Overall, the group urges a stepwise approach that prioritizes aligning new technology with public health needs and values.
You can access the full report here. Below we will summarize the high-level findings.
Main points
Johns Hopkins' full set of recommendations are intended to: (1) support effective and informed adoption of DCTT; (2) encourage designing flexible technologies that maximize public health while respecting privacy; (3) establish meaningful user consent; (4) promote using DCTT in an equitable and fair manner; and (5) foster transparent governance and oversight.High-level takeaways include the following:
- DCTT must evolve depending upon local conditions, new evidence, and changing preferences and priorities.
- New technology should protect privacy, providing layers of additional capabilities that users may choose to activate.
- Public health professionals and researchers need access to de-identified data to support disease research.
- The benefits and burdens of using DCTT should affect everyone equally; new tools must not propagate social inequalities.
Categories of DCTT
Digital contact tracing technologies and platforms fall into three broad categories:
- Maximal approach: such as in South Korea
- Minimal approach: such as Apple/Google's decentralized privacy-preserving proximity tracking (PPPT)

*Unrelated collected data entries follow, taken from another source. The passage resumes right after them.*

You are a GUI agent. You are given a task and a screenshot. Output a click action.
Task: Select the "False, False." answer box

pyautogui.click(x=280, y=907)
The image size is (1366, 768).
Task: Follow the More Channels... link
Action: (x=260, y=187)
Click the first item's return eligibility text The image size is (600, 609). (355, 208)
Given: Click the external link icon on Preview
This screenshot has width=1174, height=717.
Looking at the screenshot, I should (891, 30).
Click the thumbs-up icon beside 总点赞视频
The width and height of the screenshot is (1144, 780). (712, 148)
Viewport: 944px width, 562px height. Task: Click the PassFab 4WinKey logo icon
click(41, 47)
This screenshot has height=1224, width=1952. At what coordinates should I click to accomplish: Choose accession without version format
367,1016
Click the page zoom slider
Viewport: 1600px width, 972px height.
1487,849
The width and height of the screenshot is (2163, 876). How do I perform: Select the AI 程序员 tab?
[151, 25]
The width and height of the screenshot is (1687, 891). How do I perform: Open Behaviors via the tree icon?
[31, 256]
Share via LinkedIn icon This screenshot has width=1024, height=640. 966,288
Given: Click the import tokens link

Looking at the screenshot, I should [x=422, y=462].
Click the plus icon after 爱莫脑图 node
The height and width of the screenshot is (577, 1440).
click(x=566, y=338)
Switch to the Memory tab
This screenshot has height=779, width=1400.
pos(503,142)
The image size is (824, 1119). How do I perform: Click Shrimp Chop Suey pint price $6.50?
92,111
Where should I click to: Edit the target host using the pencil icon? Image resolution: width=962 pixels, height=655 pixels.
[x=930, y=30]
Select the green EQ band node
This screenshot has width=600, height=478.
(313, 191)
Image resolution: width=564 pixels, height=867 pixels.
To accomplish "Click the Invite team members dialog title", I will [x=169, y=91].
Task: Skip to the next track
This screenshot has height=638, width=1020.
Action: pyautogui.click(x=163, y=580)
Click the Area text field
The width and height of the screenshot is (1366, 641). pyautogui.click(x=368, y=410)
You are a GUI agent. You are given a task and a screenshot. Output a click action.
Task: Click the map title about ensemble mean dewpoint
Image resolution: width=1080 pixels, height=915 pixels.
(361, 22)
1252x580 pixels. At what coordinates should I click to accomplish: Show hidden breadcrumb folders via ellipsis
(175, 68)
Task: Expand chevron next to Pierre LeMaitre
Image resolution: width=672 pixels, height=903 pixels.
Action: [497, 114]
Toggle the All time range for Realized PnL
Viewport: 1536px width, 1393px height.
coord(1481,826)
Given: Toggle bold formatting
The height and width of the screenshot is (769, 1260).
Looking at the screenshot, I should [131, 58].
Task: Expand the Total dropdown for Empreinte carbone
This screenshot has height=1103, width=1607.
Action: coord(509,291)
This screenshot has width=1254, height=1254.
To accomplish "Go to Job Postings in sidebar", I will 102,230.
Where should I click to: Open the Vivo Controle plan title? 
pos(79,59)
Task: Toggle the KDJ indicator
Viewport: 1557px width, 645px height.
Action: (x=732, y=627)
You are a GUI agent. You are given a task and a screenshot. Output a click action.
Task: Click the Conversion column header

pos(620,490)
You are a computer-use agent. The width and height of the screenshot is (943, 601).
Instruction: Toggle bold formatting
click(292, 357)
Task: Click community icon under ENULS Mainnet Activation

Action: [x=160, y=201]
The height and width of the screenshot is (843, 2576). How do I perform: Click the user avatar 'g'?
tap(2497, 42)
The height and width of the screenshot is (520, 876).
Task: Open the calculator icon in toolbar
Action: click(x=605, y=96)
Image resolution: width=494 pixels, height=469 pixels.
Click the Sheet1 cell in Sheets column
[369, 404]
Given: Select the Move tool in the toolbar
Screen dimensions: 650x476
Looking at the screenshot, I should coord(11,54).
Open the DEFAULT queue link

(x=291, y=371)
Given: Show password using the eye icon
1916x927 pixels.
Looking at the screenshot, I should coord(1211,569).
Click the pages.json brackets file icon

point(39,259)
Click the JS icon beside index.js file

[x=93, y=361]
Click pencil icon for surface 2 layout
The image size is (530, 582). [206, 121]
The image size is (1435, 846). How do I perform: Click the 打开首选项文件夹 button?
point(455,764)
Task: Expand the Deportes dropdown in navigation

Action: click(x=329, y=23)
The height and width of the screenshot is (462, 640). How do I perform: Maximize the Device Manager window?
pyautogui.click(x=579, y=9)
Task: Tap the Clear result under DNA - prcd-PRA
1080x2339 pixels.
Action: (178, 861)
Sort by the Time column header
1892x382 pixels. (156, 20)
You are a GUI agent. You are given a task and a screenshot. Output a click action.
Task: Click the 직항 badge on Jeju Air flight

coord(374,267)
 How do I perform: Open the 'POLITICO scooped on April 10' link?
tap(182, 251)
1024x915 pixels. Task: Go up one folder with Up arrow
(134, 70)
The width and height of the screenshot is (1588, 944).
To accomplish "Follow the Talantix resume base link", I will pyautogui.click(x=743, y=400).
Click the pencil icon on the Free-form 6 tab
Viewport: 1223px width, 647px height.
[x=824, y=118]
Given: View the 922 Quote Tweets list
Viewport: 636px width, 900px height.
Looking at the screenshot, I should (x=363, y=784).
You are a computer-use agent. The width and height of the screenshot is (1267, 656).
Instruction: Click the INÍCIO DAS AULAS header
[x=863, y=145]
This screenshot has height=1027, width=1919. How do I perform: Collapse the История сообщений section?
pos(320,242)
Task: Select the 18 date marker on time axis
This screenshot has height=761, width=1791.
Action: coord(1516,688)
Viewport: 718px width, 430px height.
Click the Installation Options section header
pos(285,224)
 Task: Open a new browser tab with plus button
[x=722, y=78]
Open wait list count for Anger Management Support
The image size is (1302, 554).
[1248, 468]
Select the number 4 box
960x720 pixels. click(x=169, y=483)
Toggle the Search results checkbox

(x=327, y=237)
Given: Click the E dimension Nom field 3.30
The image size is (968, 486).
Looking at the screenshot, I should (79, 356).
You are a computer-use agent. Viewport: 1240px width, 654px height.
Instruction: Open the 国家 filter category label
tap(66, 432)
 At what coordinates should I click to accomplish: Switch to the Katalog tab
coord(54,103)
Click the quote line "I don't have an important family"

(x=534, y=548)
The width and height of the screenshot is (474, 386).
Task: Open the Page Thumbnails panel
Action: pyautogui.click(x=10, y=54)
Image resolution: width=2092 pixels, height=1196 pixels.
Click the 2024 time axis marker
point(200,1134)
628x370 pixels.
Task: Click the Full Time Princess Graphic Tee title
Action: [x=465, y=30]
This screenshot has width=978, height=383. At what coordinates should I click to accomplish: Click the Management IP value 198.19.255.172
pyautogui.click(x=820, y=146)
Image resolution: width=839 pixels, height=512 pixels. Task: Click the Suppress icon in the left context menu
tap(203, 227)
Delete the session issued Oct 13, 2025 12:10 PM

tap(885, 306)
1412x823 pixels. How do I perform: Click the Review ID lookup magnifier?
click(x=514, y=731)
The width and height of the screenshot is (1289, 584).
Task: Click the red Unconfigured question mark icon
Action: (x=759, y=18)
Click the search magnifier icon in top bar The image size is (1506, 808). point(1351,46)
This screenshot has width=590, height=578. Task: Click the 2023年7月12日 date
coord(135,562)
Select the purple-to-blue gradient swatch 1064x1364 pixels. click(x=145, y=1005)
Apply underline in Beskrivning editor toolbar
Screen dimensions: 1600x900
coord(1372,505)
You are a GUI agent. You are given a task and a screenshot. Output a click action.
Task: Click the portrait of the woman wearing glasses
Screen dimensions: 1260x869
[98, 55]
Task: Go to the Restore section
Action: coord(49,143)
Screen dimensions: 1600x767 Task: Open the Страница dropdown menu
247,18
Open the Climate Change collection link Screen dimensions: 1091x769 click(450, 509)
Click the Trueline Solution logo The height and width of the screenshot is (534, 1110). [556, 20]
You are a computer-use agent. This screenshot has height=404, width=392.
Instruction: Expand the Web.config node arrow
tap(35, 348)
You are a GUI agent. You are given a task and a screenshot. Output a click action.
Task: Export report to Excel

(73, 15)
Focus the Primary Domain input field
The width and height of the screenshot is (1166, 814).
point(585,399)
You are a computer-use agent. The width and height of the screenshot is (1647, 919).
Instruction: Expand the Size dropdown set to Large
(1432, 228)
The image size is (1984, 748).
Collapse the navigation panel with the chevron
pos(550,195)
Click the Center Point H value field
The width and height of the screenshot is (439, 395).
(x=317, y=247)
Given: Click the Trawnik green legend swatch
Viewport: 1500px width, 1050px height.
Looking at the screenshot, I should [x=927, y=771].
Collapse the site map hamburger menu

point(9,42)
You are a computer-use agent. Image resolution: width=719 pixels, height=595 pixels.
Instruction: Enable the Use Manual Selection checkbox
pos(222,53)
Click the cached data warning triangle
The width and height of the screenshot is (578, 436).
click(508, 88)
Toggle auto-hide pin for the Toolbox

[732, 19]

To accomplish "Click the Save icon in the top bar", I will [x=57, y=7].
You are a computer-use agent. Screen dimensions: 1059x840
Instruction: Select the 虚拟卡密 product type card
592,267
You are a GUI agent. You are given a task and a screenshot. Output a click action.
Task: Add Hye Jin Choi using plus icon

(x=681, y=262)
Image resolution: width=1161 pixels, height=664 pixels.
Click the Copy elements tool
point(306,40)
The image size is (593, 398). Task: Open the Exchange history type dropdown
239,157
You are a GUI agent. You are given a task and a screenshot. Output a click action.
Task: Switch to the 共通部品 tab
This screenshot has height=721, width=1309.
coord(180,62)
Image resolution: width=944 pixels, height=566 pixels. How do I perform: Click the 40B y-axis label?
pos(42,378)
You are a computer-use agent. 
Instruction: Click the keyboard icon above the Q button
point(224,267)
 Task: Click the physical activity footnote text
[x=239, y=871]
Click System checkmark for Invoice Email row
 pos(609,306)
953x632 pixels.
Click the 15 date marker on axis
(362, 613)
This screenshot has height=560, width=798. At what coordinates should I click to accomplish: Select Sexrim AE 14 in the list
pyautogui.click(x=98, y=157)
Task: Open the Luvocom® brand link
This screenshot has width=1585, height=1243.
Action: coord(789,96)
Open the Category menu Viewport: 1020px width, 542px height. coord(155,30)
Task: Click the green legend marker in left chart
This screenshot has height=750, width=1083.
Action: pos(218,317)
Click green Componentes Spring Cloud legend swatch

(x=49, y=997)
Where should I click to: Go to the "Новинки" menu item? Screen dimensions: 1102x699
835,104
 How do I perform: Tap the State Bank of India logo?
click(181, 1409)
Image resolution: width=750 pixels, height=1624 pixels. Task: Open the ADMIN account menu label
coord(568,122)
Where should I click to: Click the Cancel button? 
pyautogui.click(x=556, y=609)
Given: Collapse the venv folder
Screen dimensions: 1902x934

- Middle-ground approach: tools that augment manual contact tracing and share data with public health officials.
How DCTT works with manual contact tracing
DCTT can augment traditional contact tracing efforts, either by working independently alongside manual contact tracing, or by being integrated to make manual tracing faster, more thorough, and more efficient.
If DCTT works alongside manual contact tracing, individuals would download proximity tracing or exposure notification apps, receive alerts if they’ve had potential contact with another user who has COVID-19, and voluntarily self-quarantine without having contact with public health authorities or providing them with data.
It is possible that this would help to break chains of transmission and reduce the spread of coronavirus, although this has not yet been proven. It is also possible that such exposure notifications will result in high rates of false positives.
Alternatively, if DCTT is integrated into manual contact tracing efforts, people who are potential contacts of someone with COVID-19 are directly connected to public health departments.
It is uncertain whether providing public health officials with volumes of information from DCTT will actually be useful; the data is only useful if there is sufficient staff to follow up on it. In addition, there is a risk of low-quality data flooding the system, leading to investigating false positives.
To what extent data from DCTT will benefit contact tracing efforts is unknown, pointing again to the importance of collecting more evidence about DCTT.